◆ **Problem details**
Reproduce every row below unchanged, character for character.

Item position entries
▽
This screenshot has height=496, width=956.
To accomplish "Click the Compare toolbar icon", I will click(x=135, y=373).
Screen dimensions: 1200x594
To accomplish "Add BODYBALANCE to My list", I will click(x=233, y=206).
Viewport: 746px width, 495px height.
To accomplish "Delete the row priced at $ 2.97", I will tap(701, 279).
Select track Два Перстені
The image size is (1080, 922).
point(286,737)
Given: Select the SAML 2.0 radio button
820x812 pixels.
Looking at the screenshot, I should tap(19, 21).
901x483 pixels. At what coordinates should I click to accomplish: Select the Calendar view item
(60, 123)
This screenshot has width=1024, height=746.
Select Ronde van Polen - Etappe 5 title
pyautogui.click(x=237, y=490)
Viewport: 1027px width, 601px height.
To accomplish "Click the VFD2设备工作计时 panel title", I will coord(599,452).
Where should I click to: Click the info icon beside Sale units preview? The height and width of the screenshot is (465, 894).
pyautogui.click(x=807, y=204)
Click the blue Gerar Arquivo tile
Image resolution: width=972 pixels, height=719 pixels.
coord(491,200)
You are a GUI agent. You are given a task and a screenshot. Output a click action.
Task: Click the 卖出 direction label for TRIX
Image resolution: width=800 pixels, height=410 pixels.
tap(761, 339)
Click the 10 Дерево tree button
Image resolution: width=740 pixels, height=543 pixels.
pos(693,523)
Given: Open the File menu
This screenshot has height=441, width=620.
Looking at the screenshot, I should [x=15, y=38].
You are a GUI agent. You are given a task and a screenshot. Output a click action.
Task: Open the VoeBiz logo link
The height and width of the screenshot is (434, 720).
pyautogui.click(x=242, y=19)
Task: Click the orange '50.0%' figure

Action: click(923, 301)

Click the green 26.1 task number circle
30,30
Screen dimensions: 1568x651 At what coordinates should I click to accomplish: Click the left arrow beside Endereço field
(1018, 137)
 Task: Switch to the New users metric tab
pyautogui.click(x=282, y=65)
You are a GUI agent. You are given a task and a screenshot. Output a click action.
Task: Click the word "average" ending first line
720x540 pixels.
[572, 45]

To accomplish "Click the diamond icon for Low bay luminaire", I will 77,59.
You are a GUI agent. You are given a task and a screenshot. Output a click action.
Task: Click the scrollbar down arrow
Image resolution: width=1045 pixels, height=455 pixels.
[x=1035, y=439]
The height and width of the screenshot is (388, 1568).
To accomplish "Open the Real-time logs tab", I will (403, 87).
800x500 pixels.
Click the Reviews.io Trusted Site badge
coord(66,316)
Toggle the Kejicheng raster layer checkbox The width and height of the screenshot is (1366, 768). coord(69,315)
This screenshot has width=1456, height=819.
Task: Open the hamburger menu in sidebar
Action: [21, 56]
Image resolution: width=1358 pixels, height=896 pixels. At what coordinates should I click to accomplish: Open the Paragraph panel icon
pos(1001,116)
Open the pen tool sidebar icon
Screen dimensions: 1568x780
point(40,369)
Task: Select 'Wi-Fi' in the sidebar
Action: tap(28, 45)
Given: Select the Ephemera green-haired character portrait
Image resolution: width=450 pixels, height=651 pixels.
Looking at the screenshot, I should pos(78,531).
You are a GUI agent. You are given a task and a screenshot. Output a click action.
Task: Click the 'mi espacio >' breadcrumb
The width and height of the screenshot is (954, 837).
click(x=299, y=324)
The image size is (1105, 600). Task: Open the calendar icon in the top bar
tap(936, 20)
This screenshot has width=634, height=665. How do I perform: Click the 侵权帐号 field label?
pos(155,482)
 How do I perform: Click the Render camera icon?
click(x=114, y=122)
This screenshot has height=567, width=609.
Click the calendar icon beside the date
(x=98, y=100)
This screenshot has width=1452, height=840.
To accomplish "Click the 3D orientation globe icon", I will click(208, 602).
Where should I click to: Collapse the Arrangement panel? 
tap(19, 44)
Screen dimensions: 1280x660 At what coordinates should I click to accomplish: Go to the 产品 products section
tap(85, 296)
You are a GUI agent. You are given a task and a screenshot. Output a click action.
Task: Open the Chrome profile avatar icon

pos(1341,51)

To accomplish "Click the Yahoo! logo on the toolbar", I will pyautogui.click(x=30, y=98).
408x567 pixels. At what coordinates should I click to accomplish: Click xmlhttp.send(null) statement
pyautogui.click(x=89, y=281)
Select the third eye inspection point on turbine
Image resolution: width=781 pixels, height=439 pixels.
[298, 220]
△
◆ **Exercise output**
This screenshot has height=496, width=956.
To accomplish "Click the Compare toolbar icon", I will click(x=135, y=373).
Screen dimensions: 1200x594
To accomplish "Add BODYBALANCE to My list", I will click(x=233, y=206).
Viewport: 746px width, 495px height.
To accomplish "Delete the row priced at $ 2.97", I will tap(701, 279).
Select track Два Перстені
The image size is (1080, 922).
point(286,737)
Given: Select the SAML 2.0 radio button
820x812 pixels.
Looking at the screenshot, I should tap(19, 21).
901x483 pixels. At what coordinates should I click to accomplish: Select the Calendar view item
(60, 123)
This screenshot has width=1024, height=746.
Select Ronde van Polen - Etappe 5 title
pyautogui.click(x=237, y=490)
Viewport: 1027px width, 601px height.
To accomplish "Click the VFD2设备工作计时 panel title", I will coord(599,452).
Where should I click to: Click the info icon beside Sale units preview? The height and width of the screenshot is (465, 894).
pyautogui.click(x=807, y=204)
Click the blue Gerar Arquivo tile
Image resolution: width=972 pixels, height=719 pixels.
coord(491,200)
You are a GUI agent. You are given a task and a screenshot. Output a click action.
Task: Click the 卖出 direction label for TRIX
Image resolution: width=800 pixels, height=410 pixels.
tap(761, 339)
Click the 10 Дерево tree button
Image resolution: width=740 pixels, height=543 pixels.
pos(693,523)
Given: Open the File menu
This screenshot has height=441, width=620.
Looking at the screenshot, I should [x=15, y=38].
You are a GUI agent. You are given a task and a screenshot. Output a click action.
Task: Open the VoeBiz logo link
The height and width of the screenshot is (434, 720).
pyautogui.click(x=242, y=19)
Task: Click the orange '50.0%' figure

Action: click(923, 301)

Click the green 26.1 task number circle
30,30
Screen dimensions: 1568x651 At what coordinates should I click to accomplish: Click the left arrow beside Endereço field
(1018, 137)
 Task: Switch to the New users metric tab
pyautogui.click(x=282, y=65)
You are a GUI agent. You are given a task and a screenshot. Output a click action.
Task: Click the word "average" ending first line
720x540 pixels.
[572, 45]

To accomplish "Click the diamond icon for Low bay luminaire", I will 77,59.
You are a GUI agent. You are given a task and a screenshot. Output a click action.
Task: Click the scrollbar down arrow
Image resolution: width=1045 pixels, height=455 pixels.
[x=1035, y=439]
The height and width of the screenshot is (388, 1568).
To accomplish "Open the Real-time logs tab", I will (403, 87).
800x500 pixels.
Click the Reviews.io Trusted Site badge
coord(66,316)
Toggle the Kejicheng raster layer checkbox The width and height of the screenshot is (1366, 768). coord(69,315)
This screenshot has width=1456, height=819.
Task: Open the hamburger menu in sidebar
Action: [21, 56]
Image resolution: width=1358 pixels, height=896 pixels. At what coordinates should I click to accomplish: Open the Paragraph panel icon
pos(1001,116)
Open the pen tool sidebar icon
Screen dimensions: 1568x780
point(40,369)
Task: Select 'Wi-Fi' in the sidebar
Action: tap(28, 45)
Given: Select the Ephemera green-haired character portrait
Image resolution: width=450 pixels, height=651 pixels.
Looking at the screenshot, I should pos(78,531).
You are a GUI agent. You are given a task and a screenshot. Output a click action.
Task: Click the 'mi espacio >' breadcrumb
The width and height of the screenshot is (954, 837).
click(x=299, y=324)
The image size is (1105, 600). Task: Open the calendar icon in the top bar
tap(936, 20)
This screenshot has width=634, height=665. How do I perform: Click the 侵权帐号 field label?
pos(155,482)
 How do I perform: Click the Render camera icon?
click(x=114, y=122)
This screenshot has height=567, width=609.
Click the calendar icon beside the date
(x=98, y=100)
This screenshot has width=1452, height=840.
To accomplish "Click the 3D orientation globe icon", I will click(208, 602).
Where should I click to: Collapse the Arrangement panel? 
tap(19, 44)
Screen dimensions: 1280x660 At what coordinates should I click to accomplish: Go to the 产品 products section
tap(85, 296)
You are a GUI agent. You are given a task and a screenshot. Output a click action.
Task: Open the Chrome profile avatar icon

pos(1341,51)

To accomplish "Click the Yahoo! logo on the toolbar", I will pyautogui.click(x=30, y=98).
408x567 pixels. At what coordinates should I click to accomplish: Click xmlhttp.send(null) statement
pyautogui.click(x=89, y=281)
Select the third eye inspection point on turbine
Image resolution: width=781 pixels, height=439 pixels.
[298, 220]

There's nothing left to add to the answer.